Growing herbs is perfect for starters who are challenged with limited gardening space. Most herbs can grow well in pots which makes it very easy for the urban gardeners to move them around. In my own garden, I have a variety of herbs: basil, sage, mint, peppermint, choco mint, chives, tarragon, dill, rosemary, parsley, bunching onion, Vietnamese coriander, sawtooth coriander (Mexican cilantro), thyme, oregano, stevia, parsley, cilantro and lemon balm. Most of these herbs grow well under full or partial sunshine....
CHOOSE THE RIGHT HERBS
When starting an herb garden, it is important to know which herbs grow well locally and when to start growing them during the year . Most herbs can thrive under the warm weather condition that we have here in the Philippines and they can tolerate either full or partial sunshine. Some examples of these herbs are basil, tarragon, sage, green onion, chives, mint (and all its different varieties), oregano, thyme, rosemary and lemon balm. Most of these herbs can survive our summer heat, but some will require more frequent watering when the soil gets too dry. Some herbs like rosemary however prefer dry soil conditions, since their roots tend to rot prematurely.
Some herbs grow better when the temperature is lower or the climate is colder. Examples of these herbs are parsley, dill, cilantro and celery. Normally, these herbs grow well when the temperature is between 20 – 28 degrees Celsius, typically ideal in the highlands. When the temperature gets too hot, like what we have in the city, these herbs tend to wither away and die. While I have successfully grown dill and parsley successfully from seeds, their full growth is generally inhibited by the warm weather here in the city. These types of herbs also tend to have a shorter life span of six months to less than a year when grown under warm climates.

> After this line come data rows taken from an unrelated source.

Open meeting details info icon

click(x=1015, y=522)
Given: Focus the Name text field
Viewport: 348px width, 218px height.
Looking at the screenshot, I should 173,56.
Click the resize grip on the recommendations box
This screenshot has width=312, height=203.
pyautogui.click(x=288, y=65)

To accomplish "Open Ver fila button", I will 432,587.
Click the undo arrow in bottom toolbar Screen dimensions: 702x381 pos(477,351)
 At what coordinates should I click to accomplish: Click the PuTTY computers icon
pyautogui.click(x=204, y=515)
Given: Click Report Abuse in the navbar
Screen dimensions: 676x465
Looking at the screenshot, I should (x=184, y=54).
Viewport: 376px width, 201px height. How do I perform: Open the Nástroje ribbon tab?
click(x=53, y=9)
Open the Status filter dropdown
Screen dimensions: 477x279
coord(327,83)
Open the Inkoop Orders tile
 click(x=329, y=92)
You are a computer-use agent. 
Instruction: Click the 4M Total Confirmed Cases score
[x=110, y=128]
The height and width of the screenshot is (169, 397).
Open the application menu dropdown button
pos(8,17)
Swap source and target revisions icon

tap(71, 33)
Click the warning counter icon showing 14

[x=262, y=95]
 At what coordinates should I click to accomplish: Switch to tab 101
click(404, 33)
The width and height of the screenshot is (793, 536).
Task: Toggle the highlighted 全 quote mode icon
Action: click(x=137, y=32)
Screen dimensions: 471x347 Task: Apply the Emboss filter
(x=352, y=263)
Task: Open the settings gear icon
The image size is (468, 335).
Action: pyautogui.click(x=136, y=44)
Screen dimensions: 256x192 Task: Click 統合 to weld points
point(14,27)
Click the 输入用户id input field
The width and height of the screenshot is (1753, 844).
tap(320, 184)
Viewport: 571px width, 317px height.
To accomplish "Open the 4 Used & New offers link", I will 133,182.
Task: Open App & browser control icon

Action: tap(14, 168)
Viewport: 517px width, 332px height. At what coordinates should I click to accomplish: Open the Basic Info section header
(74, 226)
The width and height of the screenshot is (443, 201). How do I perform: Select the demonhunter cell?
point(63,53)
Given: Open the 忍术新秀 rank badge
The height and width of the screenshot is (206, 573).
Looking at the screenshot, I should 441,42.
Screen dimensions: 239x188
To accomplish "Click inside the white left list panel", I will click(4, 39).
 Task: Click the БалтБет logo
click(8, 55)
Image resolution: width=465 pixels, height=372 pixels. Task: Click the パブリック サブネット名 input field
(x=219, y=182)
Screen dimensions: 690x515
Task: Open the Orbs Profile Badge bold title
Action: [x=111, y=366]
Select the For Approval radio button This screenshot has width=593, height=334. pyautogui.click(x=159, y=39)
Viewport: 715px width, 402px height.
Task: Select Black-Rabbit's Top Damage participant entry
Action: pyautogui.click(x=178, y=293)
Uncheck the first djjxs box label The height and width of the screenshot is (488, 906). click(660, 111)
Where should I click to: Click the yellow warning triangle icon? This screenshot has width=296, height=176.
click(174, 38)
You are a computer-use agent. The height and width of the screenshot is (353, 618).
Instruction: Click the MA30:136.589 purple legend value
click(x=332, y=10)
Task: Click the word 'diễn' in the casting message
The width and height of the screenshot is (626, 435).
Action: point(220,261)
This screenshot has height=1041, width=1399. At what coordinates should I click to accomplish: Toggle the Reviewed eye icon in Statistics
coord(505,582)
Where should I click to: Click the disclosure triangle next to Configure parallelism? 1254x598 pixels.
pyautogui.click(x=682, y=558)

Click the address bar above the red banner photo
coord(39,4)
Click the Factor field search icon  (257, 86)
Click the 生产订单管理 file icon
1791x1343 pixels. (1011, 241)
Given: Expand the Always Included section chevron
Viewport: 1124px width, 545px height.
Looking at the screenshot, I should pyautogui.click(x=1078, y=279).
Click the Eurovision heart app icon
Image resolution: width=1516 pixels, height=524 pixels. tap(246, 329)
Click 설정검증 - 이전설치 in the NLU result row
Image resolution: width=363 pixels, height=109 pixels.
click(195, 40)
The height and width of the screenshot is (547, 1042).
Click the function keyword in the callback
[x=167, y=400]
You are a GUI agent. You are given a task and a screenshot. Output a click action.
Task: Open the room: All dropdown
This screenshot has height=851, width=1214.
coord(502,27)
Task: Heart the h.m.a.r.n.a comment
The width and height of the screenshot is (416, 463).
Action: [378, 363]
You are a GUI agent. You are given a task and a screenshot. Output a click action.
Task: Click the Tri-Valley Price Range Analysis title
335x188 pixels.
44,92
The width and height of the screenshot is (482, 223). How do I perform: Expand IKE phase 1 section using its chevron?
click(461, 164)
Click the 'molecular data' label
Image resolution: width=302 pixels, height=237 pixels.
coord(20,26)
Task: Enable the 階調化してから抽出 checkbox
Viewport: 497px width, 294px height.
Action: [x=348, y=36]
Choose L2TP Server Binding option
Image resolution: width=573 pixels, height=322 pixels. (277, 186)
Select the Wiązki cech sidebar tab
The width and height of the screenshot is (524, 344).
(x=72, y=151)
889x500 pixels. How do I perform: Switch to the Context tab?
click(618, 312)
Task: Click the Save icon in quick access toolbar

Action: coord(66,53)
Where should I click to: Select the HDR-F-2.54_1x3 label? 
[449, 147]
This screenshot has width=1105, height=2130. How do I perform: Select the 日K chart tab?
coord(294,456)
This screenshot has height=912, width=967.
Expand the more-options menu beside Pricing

One of my biggest mistakes when I was just starting in herb gardening was that I wanted to try out everything all at once. I bought all kinds of herb seeds until I realized that I just had too many unopened seed packets. I tried to plant all of them and since I was not able to give each one enough attention, most of the seedlings died. I would therefore recommend that a gardener should start with one or two herbs only. Basil and mint are usually the easiest to grow. Once you are successful with these herbs, you can expand with more herbs like sage and tarragon.
GROW HERBS FROM SEED OR SEEDLING?
The typical question I get from fellow gardeners is whether to start from a seed or seedling. For me, it’s better to start with seedlings since I had more success with them. I bought my seedlings from a local garden store. If you don’t have access to seedlings, then starting from seeds will do, except that it takes a lot longer for most herb seeds to grow until they are ready to be harvested. Here in the Philippines, the information in the seed packets is usually very limited. To learn more about a specific herb, I had to make my own research from the internet. In propagating herbs, I use the cuttings from a fully grown herb plant.
Generally, herbs require very little maintenance. When exposed to direct sunlight, their flavor and aroma become more intense. Most herbs will benefit from regular pruning because it helps them grow more leaves. Except for sage, most herbs lose their flavor and aroma when they start to flower. Thus, to extend the harvest period of herbs, it is necessary to harvest or prune regularly. To do this, simply cut off the top two layers right before the third node. These cuttings may be dried under direct sunlight and stored for future use.
When grown in containers, it is important to use a well-draining soil. This means a good mixture of compost, coco peat and perlite. In the absence or perlite, small rocks or sand pebbles may be used to line the bottom of the pot. Fertilizers for herbs are rarely needed, but it helps to add compost to the soil at least once a month. Herbs are usually pest resistant and some can even help repel common insects. For this reason, some herbs can be a perfect companion plant for other plants.